___ Source extract
[JDEV] PGP / Public Key retrieval

mark at mjwilcox.com mark at mjwilcox.com
Tue Oct 10 21:18:13 CDT 2000

Problems of CA's in general aside, the bigger issue is using PGP. 
PGP is a great system, but how are you going to get people to 
sign up with existing PGP key servers? In particular the masses of 
people who you want to use the system? If you're only concerned 
with talking with hackers, then PGP is fine.

But to the masses (who don't really care about security in the first 
place, yes they want to be secure,but they don't want to deal with 
it), it's got to be dirt simple. 

Thus you need a commercial infrastructure for it like Verisign (the 
MS monopoly of the 21st century), where I can go, give them $20 
and my credit card number & presto I have a digital certificate 
which I can use to authenticate to Web sites, sign email, and 
perhaps even sign Jabber.

Plus there are products like Netscape's Certificate server, Verisign 
Onsite and openSSL/openCA which allow organizations to manage 
their own certificates. 

It's a lot more than just picking a cool protocol. I've been managing 
certificates (it's a natural outgrowth of being a LDAP guru and 
webmaster) at a large organization for a long time now. Certificates 
aren't perfect, but it's easier IMHO to do this with existing 
infrastructure like X509 than PGP, in particular if you're looking at a 
broader, commercial market.


On 10 Oct 00, at 18:05, Max Horn wrote:

> At 11:43 Uhr -0400 10.10.2000, Peter Millard wrote:
> >I've already looked at dealing w/ PGP inside of Winjab and have thought
> >about this and discussed it at some length w/ jer + others..
> >
> >The big IMPORTANT thing about passing key's around is "authenticity" of the
> >actual key. This is the entire reason that key servers exist... so that just
> >'anyone' can't send you a public key since you have no way of "knowing" that
> >the other "end" of the Jabber connection isn't a hacker/spoofer/etc..
> >
> >The Public key servers are "trusted authorities" so that we both trust the
> >server, thus, we can "safely" exchange public keys with it.
______
* Request A *
Please reproduce the passage from the PGP key retrieval post, starting at "Thus you need" and ending at "even sign Jabber.".
___ Exercise material
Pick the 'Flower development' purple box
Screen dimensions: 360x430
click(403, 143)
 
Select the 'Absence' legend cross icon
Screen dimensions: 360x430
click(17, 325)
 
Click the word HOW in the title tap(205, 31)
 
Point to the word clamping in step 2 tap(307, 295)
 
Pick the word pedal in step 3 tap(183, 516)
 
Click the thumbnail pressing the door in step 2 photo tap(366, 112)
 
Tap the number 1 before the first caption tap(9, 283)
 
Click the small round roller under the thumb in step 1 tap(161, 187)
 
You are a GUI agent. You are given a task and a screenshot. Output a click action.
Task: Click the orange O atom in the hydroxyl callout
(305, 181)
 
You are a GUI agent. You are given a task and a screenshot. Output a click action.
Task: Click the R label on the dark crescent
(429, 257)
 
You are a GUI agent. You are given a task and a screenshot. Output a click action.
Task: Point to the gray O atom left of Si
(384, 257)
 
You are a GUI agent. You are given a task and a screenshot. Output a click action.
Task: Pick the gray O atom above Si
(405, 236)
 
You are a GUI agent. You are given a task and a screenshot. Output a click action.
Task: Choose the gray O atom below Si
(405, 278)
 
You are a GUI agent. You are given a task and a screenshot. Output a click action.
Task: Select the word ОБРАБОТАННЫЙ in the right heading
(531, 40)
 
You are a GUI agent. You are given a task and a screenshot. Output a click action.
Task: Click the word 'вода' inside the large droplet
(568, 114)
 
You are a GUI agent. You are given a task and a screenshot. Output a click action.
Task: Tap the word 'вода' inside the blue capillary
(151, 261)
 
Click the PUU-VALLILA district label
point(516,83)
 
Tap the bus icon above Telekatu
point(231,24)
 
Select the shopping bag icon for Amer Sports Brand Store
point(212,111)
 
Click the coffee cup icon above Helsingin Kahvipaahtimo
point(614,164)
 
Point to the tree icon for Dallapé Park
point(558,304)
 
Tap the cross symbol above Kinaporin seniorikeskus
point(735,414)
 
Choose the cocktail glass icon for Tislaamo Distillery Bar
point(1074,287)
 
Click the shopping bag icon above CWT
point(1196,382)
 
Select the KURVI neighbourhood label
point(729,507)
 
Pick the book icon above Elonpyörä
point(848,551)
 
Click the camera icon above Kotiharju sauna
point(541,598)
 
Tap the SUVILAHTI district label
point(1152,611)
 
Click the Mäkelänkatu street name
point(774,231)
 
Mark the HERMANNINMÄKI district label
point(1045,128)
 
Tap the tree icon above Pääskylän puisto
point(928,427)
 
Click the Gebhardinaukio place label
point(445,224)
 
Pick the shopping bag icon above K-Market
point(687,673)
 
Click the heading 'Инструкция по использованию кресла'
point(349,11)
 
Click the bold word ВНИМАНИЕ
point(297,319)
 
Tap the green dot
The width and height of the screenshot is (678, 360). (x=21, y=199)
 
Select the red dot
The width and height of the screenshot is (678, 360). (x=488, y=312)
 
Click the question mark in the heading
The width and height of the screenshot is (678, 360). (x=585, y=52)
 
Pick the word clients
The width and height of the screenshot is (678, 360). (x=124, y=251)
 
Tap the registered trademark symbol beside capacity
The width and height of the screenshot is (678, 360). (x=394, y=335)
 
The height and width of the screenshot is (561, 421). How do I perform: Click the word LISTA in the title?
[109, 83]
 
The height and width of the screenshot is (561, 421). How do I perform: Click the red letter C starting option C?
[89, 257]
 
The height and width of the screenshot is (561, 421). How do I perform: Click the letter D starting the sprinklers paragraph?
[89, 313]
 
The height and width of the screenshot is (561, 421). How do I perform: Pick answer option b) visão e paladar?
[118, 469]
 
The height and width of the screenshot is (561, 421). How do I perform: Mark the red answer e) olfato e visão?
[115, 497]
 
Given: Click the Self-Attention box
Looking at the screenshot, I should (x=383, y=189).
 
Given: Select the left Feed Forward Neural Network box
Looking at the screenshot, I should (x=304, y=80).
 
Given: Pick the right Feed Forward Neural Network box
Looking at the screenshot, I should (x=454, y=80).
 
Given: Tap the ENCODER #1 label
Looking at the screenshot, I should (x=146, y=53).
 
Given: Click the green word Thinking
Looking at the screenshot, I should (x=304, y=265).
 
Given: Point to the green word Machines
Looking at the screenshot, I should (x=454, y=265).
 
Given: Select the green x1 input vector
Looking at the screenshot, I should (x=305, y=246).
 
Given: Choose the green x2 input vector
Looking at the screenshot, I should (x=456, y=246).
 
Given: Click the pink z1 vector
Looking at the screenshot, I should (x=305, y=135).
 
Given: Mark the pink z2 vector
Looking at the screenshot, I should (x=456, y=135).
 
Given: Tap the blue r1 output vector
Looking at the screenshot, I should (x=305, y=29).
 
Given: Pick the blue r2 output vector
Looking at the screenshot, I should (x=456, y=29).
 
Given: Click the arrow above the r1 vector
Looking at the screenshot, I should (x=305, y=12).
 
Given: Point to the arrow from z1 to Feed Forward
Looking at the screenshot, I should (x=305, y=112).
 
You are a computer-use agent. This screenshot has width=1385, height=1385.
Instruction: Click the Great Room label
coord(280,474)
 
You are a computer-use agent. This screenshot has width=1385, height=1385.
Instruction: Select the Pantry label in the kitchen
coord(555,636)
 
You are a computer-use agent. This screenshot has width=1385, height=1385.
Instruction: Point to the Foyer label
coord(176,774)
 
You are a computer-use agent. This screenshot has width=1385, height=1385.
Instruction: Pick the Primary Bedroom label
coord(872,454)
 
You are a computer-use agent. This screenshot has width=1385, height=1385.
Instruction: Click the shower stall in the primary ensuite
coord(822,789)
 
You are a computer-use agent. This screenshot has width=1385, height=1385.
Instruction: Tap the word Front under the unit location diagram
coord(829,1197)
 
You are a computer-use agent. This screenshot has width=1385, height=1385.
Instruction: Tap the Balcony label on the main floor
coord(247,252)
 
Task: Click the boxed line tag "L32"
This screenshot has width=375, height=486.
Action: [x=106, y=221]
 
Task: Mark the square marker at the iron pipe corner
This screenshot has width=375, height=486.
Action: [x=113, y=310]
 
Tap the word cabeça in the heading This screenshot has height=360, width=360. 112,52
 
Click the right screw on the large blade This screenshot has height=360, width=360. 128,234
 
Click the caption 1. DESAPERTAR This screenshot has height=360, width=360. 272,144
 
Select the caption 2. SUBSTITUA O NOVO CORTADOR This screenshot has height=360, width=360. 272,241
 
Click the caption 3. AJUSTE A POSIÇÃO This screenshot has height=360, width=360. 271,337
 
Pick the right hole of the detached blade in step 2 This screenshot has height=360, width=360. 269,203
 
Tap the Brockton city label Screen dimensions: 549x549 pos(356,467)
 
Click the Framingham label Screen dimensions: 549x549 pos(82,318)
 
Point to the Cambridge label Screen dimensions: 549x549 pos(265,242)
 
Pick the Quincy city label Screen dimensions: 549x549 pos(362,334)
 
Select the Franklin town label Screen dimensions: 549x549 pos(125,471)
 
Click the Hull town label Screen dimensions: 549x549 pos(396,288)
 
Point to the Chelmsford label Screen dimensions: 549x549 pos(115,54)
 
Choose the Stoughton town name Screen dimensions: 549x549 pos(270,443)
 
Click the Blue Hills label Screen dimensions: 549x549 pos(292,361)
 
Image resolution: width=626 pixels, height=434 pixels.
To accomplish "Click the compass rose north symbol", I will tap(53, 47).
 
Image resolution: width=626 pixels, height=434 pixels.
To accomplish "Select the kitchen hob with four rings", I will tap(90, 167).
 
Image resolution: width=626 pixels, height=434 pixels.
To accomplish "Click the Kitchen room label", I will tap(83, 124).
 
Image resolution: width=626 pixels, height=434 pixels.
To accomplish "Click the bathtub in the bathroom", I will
______
* Request B *
Select every line in the rows above that contains the string "atom", matching case exactly.

* Worked answer A *
Thus you need a commercial infrastructure for it like Verisign (the 
MS monopoly of the 21st century), where I can go, give them $20 
and my credit card number & presto I have a digital certificate 
which I can use to authenticate to Web sites, sign email, and 
perhaps even sign Jabber.

* Worked answer B *
Task: Click the orange O atom in the hydroxyl callout
Task: Point to the gray O atom left of Si
Task: Pick the gray O atom above Si
Task: Choose the gray O atom below Si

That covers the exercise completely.